▸ **Records contained in a dataset**
:::::
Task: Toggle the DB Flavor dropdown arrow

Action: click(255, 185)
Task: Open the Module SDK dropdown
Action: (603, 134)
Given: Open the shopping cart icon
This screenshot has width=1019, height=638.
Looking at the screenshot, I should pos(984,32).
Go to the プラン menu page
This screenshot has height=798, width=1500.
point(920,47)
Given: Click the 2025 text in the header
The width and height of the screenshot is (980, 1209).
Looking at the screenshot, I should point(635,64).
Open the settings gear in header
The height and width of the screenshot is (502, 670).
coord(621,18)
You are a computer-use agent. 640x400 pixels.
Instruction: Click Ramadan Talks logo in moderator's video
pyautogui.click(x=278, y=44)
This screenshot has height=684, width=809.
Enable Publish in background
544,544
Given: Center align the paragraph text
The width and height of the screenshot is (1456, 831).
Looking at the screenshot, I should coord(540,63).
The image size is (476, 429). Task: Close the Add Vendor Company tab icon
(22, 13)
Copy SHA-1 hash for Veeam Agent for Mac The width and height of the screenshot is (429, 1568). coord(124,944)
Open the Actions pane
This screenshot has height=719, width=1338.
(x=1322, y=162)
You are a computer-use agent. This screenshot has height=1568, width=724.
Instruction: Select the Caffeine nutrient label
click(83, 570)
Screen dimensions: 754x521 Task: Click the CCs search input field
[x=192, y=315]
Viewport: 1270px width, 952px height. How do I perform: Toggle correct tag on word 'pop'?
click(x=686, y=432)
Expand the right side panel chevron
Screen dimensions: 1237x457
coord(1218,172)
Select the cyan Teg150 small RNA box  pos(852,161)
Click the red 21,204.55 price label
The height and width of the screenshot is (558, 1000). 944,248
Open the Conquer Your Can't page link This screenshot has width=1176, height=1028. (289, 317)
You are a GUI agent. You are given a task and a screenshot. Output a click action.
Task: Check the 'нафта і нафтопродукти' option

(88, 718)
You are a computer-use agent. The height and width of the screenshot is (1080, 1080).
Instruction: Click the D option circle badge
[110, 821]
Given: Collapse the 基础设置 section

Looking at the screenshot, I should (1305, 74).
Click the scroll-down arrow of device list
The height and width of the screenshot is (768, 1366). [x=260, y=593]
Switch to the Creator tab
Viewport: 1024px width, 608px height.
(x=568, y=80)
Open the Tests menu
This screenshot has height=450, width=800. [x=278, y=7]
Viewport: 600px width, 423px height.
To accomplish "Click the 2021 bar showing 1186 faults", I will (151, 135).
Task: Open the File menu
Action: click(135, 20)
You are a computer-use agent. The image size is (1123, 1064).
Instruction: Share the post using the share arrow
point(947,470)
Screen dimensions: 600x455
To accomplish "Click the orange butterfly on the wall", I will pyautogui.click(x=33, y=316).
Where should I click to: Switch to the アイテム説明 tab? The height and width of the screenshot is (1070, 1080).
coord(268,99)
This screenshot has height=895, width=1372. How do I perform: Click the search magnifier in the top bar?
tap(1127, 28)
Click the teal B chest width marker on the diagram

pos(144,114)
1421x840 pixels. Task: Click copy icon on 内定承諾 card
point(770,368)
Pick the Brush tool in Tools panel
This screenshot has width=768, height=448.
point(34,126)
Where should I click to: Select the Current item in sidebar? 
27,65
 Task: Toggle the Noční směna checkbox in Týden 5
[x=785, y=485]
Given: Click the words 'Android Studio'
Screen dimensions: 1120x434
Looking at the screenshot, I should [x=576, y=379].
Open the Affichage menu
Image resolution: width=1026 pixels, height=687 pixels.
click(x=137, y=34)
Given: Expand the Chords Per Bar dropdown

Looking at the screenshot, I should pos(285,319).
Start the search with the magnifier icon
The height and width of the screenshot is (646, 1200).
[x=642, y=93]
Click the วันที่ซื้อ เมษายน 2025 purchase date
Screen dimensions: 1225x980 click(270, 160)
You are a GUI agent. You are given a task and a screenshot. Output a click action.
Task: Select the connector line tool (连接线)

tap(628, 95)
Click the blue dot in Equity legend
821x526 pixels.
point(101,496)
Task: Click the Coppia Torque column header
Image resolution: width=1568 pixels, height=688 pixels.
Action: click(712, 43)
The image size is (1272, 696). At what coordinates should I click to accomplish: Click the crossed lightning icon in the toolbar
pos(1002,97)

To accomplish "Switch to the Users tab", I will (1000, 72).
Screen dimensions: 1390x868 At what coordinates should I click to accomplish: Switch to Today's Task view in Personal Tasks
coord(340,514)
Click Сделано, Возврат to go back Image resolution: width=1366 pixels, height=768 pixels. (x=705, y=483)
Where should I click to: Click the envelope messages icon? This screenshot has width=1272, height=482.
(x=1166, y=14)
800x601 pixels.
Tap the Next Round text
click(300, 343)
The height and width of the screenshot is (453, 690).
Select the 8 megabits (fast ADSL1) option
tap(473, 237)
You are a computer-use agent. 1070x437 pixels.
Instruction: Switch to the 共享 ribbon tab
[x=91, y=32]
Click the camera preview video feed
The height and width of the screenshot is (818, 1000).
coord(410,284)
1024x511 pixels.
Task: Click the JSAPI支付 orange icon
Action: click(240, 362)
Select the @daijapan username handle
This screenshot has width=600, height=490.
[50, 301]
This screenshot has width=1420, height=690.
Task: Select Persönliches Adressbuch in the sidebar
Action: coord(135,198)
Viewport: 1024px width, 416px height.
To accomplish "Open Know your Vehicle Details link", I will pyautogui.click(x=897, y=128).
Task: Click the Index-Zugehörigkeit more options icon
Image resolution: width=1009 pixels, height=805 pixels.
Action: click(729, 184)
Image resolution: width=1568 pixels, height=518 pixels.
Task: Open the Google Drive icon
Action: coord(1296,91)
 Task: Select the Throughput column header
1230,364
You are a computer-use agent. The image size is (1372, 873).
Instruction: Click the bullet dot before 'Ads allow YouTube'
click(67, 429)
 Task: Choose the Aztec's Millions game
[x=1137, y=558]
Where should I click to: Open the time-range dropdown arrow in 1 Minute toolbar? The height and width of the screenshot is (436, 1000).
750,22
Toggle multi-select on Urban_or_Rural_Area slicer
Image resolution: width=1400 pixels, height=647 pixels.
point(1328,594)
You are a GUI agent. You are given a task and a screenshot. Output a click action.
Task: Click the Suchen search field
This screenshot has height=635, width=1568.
:::::
Give back exactly the lines above, from the line containing "Given: Click the words 'Android Studio'" through the line containing "You are a computer-use agent. 1070x437", with both end lines and nothing more.

Given: Click the words 'Android Studio'
Screen dimensions: 1120x434
Looking at the screenshot, I should [x=576, y=379].
Open the Affichage menu
Image resolution: width=1026 pixels, height=687 pixels.
click(x=137, y=34)
Given: Expand the Chords Per Bar dropdown

Looking at the screenshot, I should pos(285,319).
Start the search with the magnifier icon
The height and width of the screenshot is (646, 1200).
[x=642, y=93]
Click the วันที่ซื้อ เมษายน 2025 purchase date
Screen dimensions: 1225x980 click(270, 160)
You are a GUI agent. You are given a task and a screenshot. Output a click action.
Task: Select the connector line tool (连接线)

tap(628, 95)
Click the blue dot in Equity legend
821x526 pixels.
point(101,496)
Task: Click the Coppia Torque column header
Image resolution: width=1568 pixels, height=688 pixels.
Action: click(712, 43)
The image size is (1272, 696). At what coordinates should I click to accomplish: Click the crossed lightning icon in the toolbar
pos(1002,97)

To accomplish "Switch to the Users tab", I will (1000, 72).
Screen dimensions: 1390x868 At what coordinates should I click to accomplish: Switch to Today's Task view in Personal Tasks
coord(340,514)
Click Сделано, Возврат to go back Image resolution: width=1366 pixels, height=768 pixels. (x=705, y=483)
Where should I click to: Click the envelope messages icon? This screenshot has width=1272, height=482.
(x=1166, y=14)
800x601 pixels.
Tap the Next Round text
click(300, 343)
The height and width of the screenshot is (453, 690).
Select the 8 megabits (fast ADSL1) option
tap(473, 237)
You are a computer-use agent. 1070x437 pixels.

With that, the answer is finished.